By their own admission, "not only does Google collect your name and email address, Google also collects your physical address, your exact location, your contacts, advertising data, product interaction, search, and browsing history." [1] And that's Chrome (a Safari wrapper at that moment) on iOS. You may assume they collect at least as much on platforms they own.

[1] https://techstartups.com/2021/03/18/google-finally-revealed-...


But Chrome is not "collecting" this information secretly. Users are voluntarily giving this information to associate with their Google account. Chrome "collects" your physical address because it gives you the option of saving what "Home" is to your account, and a lot of people like that feature, so they use it.

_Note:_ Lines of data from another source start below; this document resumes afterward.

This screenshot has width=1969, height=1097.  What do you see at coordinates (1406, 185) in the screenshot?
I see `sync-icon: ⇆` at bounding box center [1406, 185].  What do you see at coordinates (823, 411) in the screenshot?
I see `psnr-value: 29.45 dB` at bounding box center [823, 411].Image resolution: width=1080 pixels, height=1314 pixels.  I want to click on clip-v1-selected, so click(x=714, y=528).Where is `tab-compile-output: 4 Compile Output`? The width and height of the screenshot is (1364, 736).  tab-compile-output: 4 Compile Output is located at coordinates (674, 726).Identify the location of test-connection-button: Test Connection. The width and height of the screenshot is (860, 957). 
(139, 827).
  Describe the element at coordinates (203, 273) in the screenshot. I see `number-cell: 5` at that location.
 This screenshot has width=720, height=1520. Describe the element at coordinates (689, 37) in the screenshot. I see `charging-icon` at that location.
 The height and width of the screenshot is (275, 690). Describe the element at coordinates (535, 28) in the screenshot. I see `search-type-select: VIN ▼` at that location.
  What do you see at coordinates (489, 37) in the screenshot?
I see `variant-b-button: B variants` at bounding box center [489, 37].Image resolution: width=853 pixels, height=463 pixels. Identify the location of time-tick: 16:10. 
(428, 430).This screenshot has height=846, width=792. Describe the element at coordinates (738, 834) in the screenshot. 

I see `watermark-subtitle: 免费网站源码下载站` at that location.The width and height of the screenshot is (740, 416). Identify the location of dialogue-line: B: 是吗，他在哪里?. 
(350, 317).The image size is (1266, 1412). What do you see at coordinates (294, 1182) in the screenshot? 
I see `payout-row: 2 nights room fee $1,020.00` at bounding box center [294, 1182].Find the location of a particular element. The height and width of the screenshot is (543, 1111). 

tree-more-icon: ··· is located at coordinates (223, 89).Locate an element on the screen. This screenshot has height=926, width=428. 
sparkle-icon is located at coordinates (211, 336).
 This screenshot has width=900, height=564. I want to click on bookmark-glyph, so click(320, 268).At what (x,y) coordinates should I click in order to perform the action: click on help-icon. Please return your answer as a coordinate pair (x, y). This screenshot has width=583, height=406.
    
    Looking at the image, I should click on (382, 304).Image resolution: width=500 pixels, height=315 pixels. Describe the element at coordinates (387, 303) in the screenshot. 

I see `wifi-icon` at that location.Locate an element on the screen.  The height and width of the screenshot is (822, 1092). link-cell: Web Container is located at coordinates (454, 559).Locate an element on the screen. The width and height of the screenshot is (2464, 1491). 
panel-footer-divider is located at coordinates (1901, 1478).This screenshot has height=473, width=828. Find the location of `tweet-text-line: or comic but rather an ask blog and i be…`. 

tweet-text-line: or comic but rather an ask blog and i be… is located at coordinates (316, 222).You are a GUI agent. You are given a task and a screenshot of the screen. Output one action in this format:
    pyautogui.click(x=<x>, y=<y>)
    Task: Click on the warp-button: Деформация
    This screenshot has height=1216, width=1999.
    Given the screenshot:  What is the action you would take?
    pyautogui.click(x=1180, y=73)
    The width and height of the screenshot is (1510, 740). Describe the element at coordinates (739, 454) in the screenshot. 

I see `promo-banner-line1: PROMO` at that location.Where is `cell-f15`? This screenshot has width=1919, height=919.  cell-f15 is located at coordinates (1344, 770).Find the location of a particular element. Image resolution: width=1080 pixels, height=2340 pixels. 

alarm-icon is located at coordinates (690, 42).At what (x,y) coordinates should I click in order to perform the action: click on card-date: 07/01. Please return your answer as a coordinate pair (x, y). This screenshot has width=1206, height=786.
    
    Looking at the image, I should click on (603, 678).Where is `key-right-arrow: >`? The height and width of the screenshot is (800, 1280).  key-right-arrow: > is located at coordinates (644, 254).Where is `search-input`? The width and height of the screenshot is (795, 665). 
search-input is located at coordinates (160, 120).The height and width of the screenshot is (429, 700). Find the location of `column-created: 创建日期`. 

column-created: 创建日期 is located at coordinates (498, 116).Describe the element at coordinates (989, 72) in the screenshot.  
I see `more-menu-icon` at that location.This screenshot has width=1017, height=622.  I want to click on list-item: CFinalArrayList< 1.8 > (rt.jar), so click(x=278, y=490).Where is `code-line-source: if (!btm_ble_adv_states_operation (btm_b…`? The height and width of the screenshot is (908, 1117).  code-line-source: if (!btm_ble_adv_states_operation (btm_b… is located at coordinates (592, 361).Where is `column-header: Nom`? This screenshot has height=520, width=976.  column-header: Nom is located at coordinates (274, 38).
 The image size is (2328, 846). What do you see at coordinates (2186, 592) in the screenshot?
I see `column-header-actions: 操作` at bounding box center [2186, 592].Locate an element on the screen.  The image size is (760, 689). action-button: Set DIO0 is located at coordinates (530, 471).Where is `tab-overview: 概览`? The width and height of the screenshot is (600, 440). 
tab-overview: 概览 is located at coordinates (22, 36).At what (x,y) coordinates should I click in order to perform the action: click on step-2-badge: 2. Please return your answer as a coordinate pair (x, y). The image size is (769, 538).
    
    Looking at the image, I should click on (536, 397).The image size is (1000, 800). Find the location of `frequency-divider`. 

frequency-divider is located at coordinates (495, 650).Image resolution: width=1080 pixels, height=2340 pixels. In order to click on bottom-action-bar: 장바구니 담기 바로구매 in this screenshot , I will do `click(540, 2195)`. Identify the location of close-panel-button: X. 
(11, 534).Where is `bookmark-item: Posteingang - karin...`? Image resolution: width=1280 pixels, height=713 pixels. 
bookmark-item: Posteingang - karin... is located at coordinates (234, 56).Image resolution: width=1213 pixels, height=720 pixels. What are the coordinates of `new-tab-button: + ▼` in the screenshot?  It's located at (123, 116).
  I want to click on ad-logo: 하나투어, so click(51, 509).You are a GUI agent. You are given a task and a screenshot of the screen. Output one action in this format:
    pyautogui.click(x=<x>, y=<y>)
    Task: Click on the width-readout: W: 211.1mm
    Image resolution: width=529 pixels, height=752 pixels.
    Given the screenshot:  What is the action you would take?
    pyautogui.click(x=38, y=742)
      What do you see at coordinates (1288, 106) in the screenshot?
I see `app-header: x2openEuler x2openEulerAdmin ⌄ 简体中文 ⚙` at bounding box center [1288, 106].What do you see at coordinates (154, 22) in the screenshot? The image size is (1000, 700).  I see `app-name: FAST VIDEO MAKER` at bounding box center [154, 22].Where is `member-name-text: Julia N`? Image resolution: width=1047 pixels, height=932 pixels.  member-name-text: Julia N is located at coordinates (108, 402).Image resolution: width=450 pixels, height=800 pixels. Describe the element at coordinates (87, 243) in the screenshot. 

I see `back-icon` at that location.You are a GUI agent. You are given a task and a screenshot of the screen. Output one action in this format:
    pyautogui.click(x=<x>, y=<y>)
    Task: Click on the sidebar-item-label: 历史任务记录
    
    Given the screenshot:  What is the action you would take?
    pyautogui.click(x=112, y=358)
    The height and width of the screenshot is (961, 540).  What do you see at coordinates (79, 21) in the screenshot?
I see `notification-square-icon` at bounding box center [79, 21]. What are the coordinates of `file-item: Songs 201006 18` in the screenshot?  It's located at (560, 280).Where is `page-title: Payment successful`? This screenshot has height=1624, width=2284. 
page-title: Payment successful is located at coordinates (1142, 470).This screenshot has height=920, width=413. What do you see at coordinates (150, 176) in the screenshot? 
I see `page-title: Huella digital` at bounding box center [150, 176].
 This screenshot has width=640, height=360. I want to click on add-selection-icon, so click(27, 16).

That's not the point in this discussion, IMO.

Besides which, we probably differ a great deal about "voluntarily giving." To me, it sounds like the defense of the mob. "These people gave us their money voluntarily. Ask them!"

> Chrome "collects" your physical address because

Because it reads your IP address and Wifi access point, and can compare that to a list of known ip addresses and access points, which they collect with their Maps cars.


Voluntary is a tricky word. Choice isn’t binary, in fact it’s not even discrete.

They’re subtly, in millions of ways, most predating the Internet, manipulated into making that choice. And, more importantly, believing they willingly made that choice.

Consumer behavior is complex and is the result of hundreds of years of technology and economic growth. If I plop some hypothetical human who is on his first day on Earth, he probably wouldn’t make that choice.


At some point, the user has to take responsibility. If you ask Google to save your home address, you can't then turn around and go "Chrome is collecting my physical address!!"


The responsibility can, and should, be spread between all responsible parties, not just concentrated at the end-point.

This requires a reframing of how responsibility is thought about in the US, but we do think this way sometimes. We kneecapped many industries we’ve felt have influenced poor choices in individuals.


Why not both?

Chrome consistently pushes to make it easier for websites to track you -- by being the slowest browser to incorporate privacy protections like third-party cookie isolation, by eliminating extension APIs used by ad/tracker blockers, and by adding new features which expose more fingerprinting surface to websites. This disproportionately benefits Google because Google runs some of the largest web tracking networks (reCaptcha, Google Analytics, AdSense, etc). Even if Chrome was separate from Google, Google (along with other ad companies) could probably keep paying them to sabotage users' privacy.

Chrome also directly uploads a lot of data to Google. It's technically possible to use Chrome without syncing your browser history to your Google account, but a surprising number of people I know mysteriously managed to turn on sync without knowing it. Other Chrome data-collection initiatives, like Core Web Vitals, also provide a lot of value to Google's other businesses. Those are other products that Google could pay directly for.


Is that a distinction without a difference from an end user perspective?

Chrome’s defaults are the main reason anybody is tracked by cross-site cookies any more, and that tracking massively and directly benefits Google’s business.